I am reminded not only of the hollow and token promises of inclusion, but also of the largely ignored constitutional threshold on gender parity. This went hand in hand with physical and psychological violence. The election season saw an unprecedented scale of violence against women aspirants, from instances of rape to attacks, threats and intimidation.
I spoke to women who expressed concerns about their safety, both prior and subsequent to the elections. Some of the violence they feared was domestic. One heard men gloat that there would be serious sanctions should their wives dare vote in any other manner than the men had stipulated.

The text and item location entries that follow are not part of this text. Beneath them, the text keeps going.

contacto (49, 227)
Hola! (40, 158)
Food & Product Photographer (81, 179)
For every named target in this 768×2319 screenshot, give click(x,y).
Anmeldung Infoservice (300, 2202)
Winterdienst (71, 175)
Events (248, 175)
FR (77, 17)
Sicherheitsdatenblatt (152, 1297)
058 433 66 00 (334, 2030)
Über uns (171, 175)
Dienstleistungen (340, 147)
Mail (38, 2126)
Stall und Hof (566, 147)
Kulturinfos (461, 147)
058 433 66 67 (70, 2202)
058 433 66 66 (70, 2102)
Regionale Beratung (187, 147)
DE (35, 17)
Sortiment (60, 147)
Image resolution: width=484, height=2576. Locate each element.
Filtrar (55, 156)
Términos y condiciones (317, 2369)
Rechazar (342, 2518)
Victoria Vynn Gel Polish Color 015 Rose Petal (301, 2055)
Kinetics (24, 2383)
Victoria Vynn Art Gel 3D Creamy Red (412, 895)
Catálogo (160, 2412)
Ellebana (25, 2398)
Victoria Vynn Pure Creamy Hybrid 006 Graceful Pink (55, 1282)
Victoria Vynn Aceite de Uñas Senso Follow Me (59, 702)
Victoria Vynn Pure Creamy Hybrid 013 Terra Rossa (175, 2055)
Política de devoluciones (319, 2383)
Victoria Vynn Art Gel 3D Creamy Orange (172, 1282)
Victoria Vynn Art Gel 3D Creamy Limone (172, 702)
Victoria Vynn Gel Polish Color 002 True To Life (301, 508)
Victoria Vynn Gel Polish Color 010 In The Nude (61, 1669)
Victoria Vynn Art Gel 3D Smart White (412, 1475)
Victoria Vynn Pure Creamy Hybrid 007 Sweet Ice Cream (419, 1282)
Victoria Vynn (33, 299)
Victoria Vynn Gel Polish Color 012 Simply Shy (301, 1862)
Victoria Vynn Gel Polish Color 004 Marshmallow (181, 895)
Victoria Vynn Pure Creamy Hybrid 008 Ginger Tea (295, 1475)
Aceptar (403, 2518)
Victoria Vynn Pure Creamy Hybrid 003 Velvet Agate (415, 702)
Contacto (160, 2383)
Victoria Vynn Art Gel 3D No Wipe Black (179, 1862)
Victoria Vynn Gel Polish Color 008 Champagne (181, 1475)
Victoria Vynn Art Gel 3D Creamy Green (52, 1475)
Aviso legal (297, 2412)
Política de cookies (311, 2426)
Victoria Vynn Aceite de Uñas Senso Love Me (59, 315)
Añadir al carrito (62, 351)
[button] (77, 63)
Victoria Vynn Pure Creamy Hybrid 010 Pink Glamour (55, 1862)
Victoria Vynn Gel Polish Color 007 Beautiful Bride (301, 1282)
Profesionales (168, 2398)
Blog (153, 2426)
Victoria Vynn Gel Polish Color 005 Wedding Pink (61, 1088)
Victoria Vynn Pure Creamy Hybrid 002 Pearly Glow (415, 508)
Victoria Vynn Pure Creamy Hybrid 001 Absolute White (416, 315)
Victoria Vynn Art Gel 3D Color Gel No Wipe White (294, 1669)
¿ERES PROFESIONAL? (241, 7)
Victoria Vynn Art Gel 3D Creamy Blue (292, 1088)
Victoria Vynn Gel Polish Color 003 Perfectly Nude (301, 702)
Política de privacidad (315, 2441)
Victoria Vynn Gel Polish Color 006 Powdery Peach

Women also expressed concerns about the consequences of the elections. Any kind of post-election violence would include sexual violence against women. In the months preceding the elections, in fact, one read reports in the newspaper of women packing up and leaving urban areas for “home,” where they could get some semblance of protection against gender-based electoral violence. This last point reinforces what you spoke of earlier about getting ready for the elections, anticipating certain events and making certain choices.
These elections have been a lot of things. There has been the suggestion that its form and outcome can be explained in a set of facts or a singular narrative. Political elites corralled voters into ethnic blocs, the elections were determined by young and women voters, or that money and the promise of success determined who won the elections. The issues we’ve talked about here feature only marginally in how narratives about the elections are created.
This is how we, political nonconformists, radical feminists and queers, will survive the next five years, sustain and enlarge ourselves: by complicating simplistic singular narratives. By mounting critical resistance to established ways in which the Kenyan citizenry holds stake in the political economy.